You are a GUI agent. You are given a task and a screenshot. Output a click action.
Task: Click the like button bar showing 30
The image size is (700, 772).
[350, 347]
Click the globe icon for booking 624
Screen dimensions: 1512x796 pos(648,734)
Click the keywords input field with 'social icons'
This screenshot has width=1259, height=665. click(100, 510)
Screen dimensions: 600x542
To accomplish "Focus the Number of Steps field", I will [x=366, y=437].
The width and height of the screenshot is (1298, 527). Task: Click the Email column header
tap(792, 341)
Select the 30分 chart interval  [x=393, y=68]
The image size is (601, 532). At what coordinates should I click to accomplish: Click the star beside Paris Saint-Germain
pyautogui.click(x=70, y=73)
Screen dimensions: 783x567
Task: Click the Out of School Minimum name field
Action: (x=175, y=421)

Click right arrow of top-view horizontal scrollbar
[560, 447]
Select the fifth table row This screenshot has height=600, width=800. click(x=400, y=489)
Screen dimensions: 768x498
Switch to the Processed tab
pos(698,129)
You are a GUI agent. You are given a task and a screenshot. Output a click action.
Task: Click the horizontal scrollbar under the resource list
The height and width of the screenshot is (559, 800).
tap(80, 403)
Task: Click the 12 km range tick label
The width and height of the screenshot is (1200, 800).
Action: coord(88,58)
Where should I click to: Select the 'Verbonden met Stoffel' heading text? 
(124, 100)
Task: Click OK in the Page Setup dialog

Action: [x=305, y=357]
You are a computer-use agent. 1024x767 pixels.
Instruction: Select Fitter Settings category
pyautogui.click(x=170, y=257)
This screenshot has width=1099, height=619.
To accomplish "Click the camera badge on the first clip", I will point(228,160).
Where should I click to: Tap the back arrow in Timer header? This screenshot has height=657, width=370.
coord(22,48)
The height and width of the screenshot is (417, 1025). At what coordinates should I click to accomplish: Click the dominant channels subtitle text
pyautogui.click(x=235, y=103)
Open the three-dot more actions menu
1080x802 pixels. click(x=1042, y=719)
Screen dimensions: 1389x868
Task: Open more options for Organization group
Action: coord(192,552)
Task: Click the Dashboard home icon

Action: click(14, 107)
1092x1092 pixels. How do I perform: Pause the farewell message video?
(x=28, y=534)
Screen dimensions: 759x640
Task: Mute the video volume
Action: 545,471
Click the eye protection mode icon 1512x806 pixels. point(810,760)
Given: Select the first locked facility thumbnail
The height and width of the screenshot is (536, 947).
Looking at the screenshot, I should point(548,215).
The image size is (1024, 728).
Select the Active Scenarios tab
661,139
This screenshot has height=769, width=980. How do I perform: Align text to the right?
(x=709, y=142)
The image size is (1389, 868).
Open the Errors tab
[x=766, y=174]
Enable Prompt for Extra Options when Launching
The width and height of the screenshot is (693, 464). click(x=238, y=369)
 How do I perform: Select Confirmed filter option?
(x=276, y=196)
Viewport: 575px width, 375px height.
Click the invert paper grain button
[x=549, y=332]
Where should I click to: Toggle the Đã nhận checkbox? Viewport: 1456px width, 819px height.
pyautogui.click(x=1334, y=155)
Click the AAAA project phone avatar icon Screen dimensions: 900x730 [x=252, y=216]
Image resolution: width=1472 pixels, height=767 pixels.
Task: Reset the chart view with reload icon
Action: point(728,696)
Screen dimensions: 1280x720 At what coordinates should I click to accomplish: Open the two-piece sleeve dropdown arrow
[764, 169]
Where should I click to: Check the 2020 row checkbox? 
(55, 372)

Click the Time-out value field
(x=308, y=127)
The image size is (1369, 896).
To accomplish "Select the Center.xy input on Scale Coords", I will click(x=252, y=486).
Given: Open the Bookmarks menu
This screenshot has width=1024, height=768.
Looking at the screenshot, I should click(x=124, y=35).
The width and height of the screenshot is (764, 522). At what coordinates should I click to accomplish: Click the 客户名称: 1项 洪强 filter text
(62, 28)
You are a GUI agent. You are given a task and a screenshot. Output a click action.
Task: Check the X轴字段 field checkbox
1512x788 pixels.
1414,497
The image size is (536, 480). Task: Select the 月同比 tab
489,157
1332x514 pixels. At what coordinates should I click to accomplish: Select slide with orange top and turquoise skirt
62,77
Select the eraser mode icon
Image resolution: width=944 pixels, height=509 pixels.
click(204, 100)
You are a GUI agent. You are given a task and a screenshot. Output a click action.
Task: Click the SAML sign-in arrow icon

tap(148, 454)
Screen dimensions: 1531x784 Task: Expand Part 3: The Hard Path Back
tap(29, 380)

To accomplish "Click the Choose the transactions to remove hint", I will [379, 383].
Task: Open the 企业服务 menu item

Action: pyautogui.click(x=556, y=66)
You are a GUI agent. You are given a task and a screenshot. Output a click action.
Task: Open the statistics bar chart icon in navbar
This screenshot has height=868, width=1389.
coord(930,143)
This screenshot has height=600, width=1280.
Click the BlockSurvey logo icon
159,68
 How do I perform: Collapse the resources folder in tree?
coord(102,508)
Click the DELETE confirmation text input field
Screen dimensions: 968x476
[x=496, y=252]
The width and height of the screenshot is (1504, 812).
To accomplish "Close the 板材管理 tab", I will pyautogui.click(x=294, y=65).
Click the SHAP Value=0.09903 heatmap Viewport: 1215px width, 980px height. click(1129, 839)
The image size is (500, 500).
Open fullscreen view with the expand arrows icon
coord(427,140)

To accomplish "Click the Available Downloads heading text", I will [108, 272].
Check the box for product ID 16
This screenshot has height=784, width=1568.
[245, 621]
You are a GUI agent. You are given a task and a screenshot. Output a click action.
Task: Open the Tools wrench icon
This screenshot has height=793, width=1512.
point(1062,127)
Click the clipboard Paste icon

## WHAT YOU ARE ASKED TO DO
For the string "mode", filter the data and copy out each line where it occurs.

## SOLVED PROBLEM
Click the eye protection mode icon 1512x806 pixels. point(810,760)
Select the eraser mode icon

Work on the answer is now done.